======== Task material

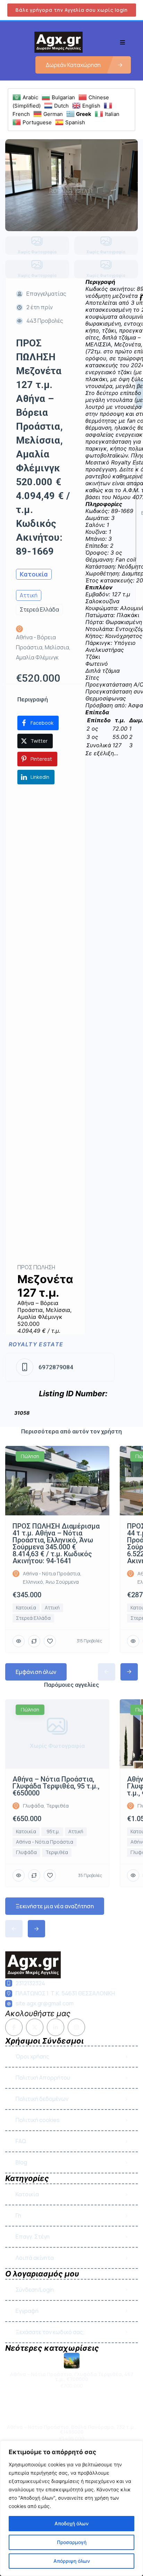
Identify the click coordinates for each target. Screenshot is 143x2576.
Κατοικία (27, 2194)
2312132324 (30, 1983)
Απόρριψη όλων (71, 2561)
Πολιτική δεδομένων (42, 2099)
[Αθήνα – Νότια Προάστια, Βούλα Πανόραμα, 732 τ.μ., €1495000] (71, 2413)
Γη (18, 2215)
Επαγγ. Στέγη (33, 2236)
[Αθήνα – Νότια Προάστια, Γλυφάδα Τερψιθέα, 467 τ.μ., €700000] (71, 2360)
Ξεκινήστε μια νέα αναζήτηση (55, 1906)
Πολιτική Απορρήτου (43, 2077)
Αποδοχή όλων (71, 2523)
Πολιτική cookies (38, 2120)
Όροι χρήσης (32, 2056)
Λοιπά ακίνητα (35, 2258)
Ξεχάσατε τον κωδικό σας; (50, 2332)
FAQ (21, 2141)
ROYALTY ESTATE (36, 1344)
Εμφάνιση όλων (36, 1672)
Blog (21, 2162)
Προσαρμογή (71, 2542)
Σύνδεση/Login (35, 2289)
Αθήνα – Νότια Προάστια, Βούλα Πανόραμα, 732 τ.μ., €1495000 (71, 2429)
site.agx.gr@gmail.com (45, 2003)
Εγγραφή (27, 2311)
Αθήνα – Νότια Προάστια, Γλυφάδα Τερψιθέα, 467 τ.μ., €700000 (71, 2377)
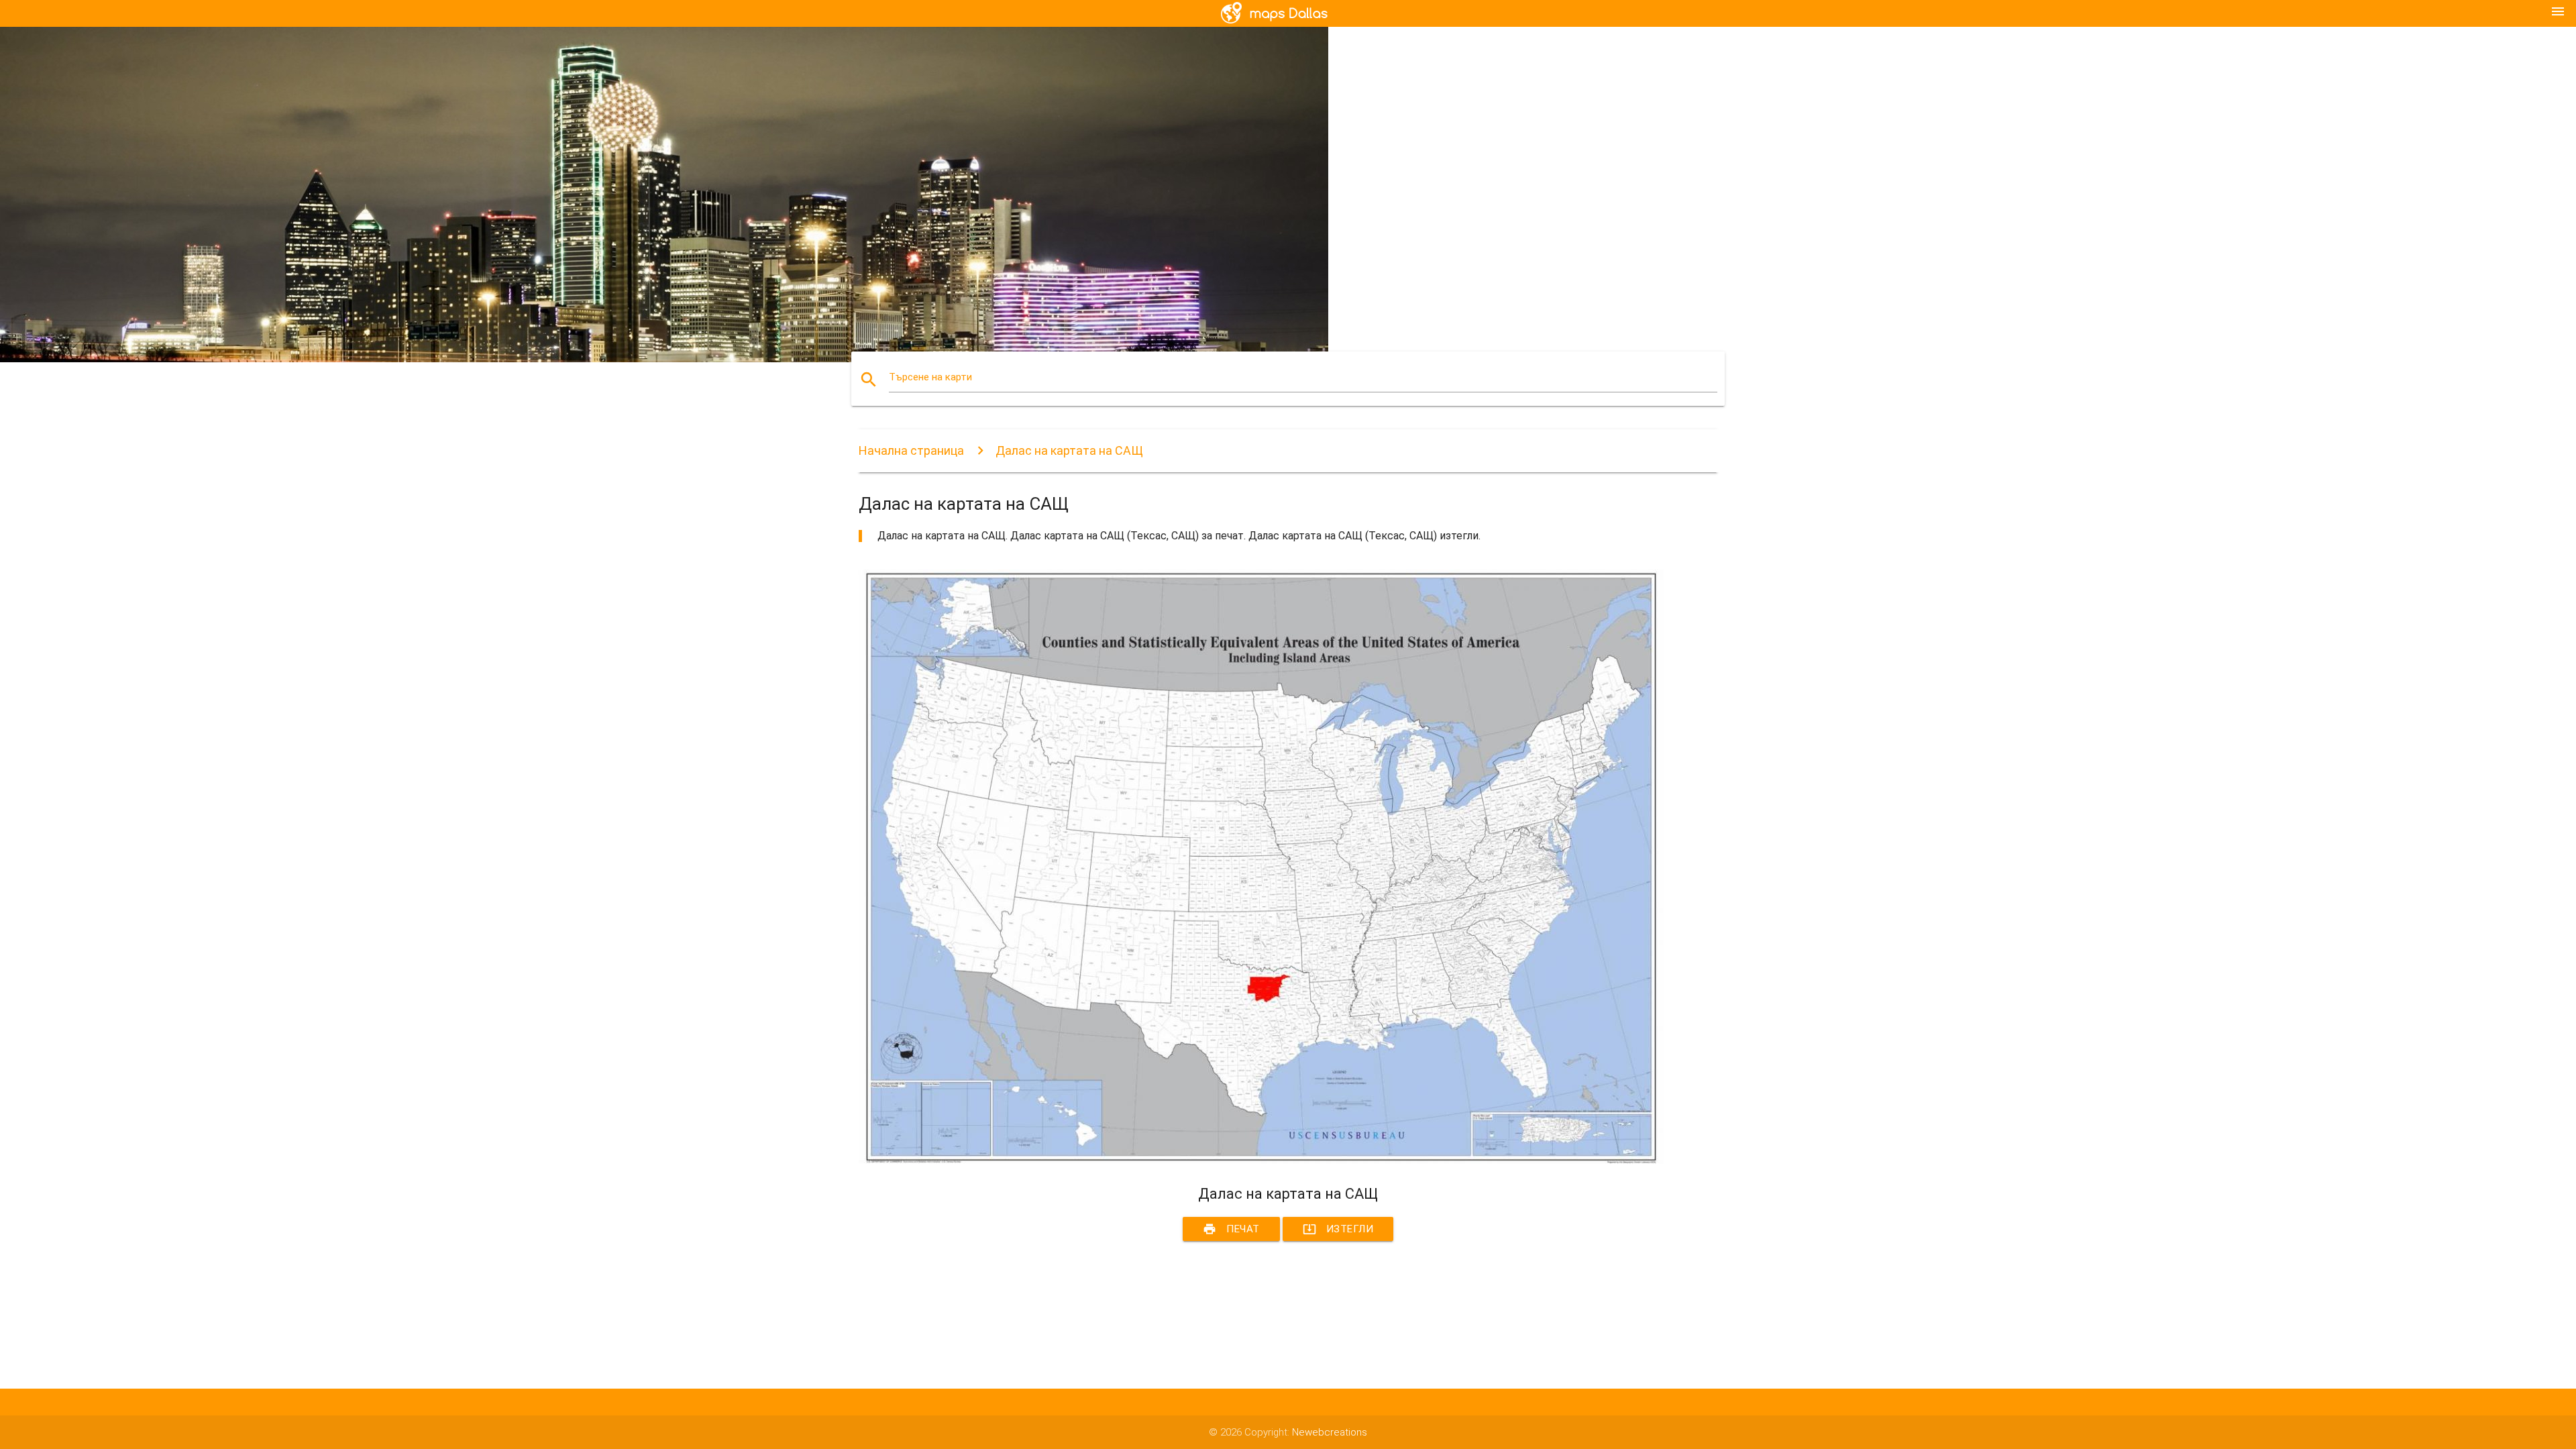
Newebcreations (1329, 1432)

================

■ **Task to complete**
Lines from the one containing "τ.μ., €1495000 (71, 2429)" through the final line of the entries above are to be retyped exactly, with every picture left out.

■ **Answer**
Αθήνα – Νότια Προάστια, Βούλα Πανόραμα, 732 τ.μ., €1495000 (71, 2429)
site.agx.gr@gmail.com (45, 2003)
Εγγραφή (27, 2311)
Αθήνα – Νότια Προάστια, Γλυφάδα Τερψιθέα, 467 τ.μ., €700000 (71, 2377)
Newebcreations (1329, 1432)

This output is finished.